We didn’t have the luxury of staying too long open-mouthed at the scenery. Axa was as filthy as only a fat little baby who has been hiked to the top of a muddy mountain can be. Worse, all her clothes besides the ones she was wearing had gotten wet in the rain. After we gave her a bucket bath and took her down to dinner wrapped in a blanket, the owner of the lodge where we were staying lent her some clothes We paid $2.00 a night to stay at that rough little lodge overlooking a more awe-inspiring view than most 5-star hotels.
When we met our guide Maribel the next morning, she was wearing her baby too. The Ifugao people in the valley laughed and laughed at the number of times we wrapped our baby wrap around ourselves. And here we were thinking we were so hip and primal with our Western babywearing. Maribel took us to Tappia Waterfall, where we did not swim (although we were exhorted to dive right in by our indefatigable Rough Guide), due to the fact that I had a nasty cold.
After hiking back out to the main road, we caught another tricycle to Banauae, intending to take the night bus back to Manila. We expected a night as restful as one can have sleeping in bus seats with a baby on our laps. Unfortunately, like many Filipino malls, this bus took the idea of air conditioning to an extreme. It was cold and rainy in Banauae, but as we boarded the bus we felt the temperature drop several degrees. We put on another layer of clothes, and watched the other passengers take out blankets, scarves, hats, and anything else they had to warm themselves (which was not much, considering that most of the Philippines is so hot that anything more than a T-shirt is stifling).

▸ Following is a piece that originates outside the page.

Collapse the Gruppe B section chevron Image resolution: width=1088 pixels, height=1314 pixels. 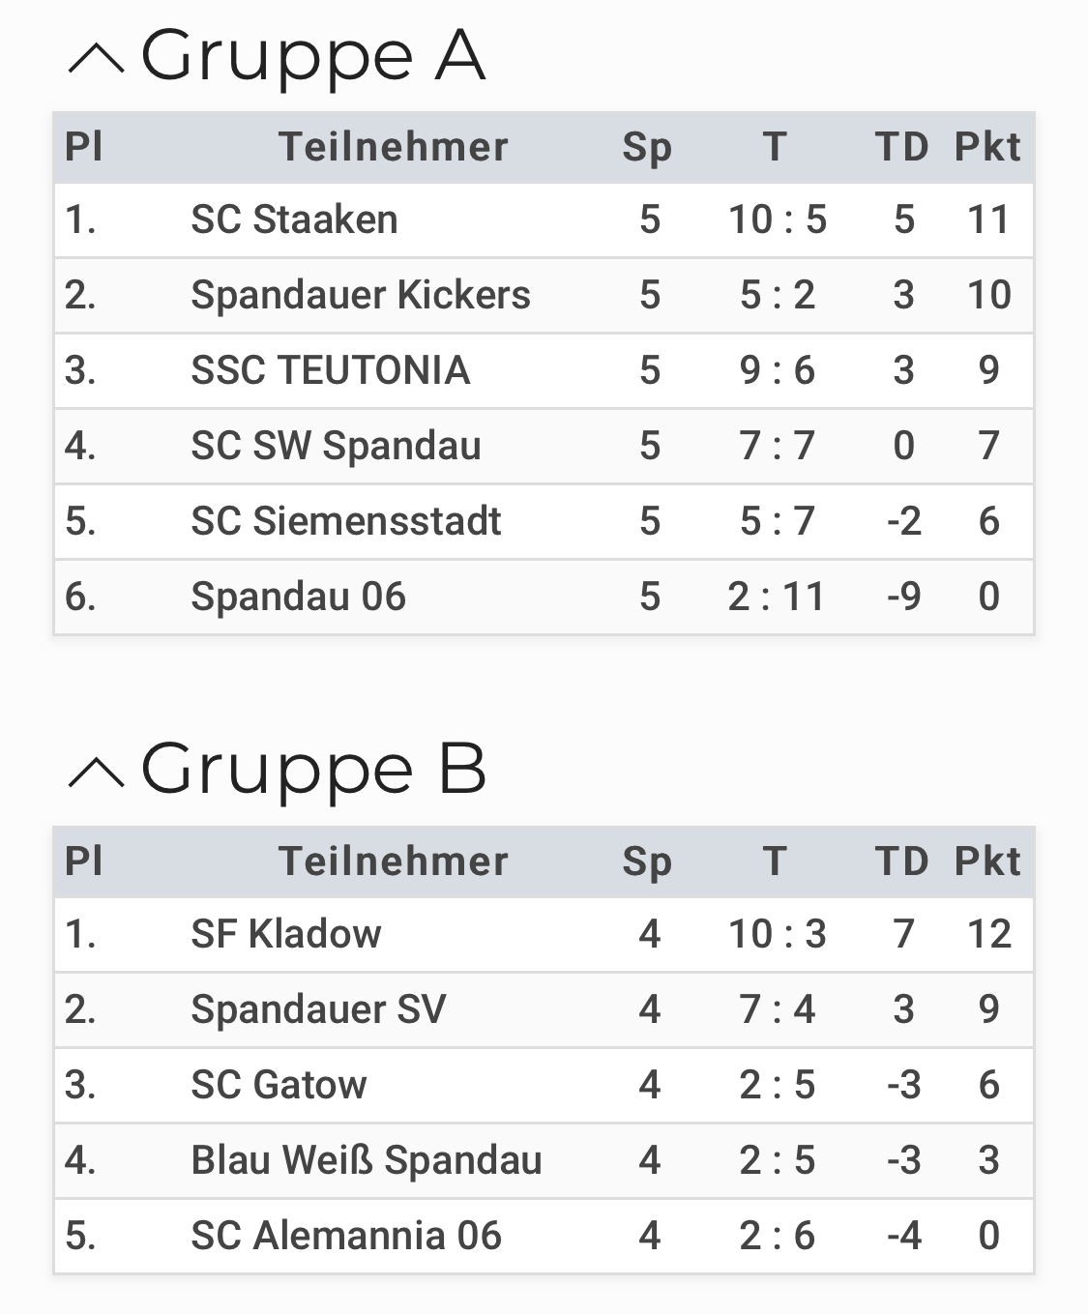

People had told us that the bus to Manila would be cold, but we had assumed they were just talking about air conditioning in a tropical world. This bus driver was a veritable sadist. Despite repeated requests to turn down the A.C. (one group of four sent each of their number up separately at intervals), he kept the bus an ice box for the entire journey. It seemed to be a point of honor for him to create the coldest little bubble of air in the entire Filipino archipelago. There were people pitifully trying to cover themselves with the curtains, covering the vents with towels, and moving from seat to seat to find the warmest place. We wrapped our baby up in two layers of clothes and blankets, and she was probably the only warm person on the bus (and the only one who got any sleep that night). It was truly bizarre. Tony says he will buy a car in Banauae and sell it in Manila before he takes that bus again.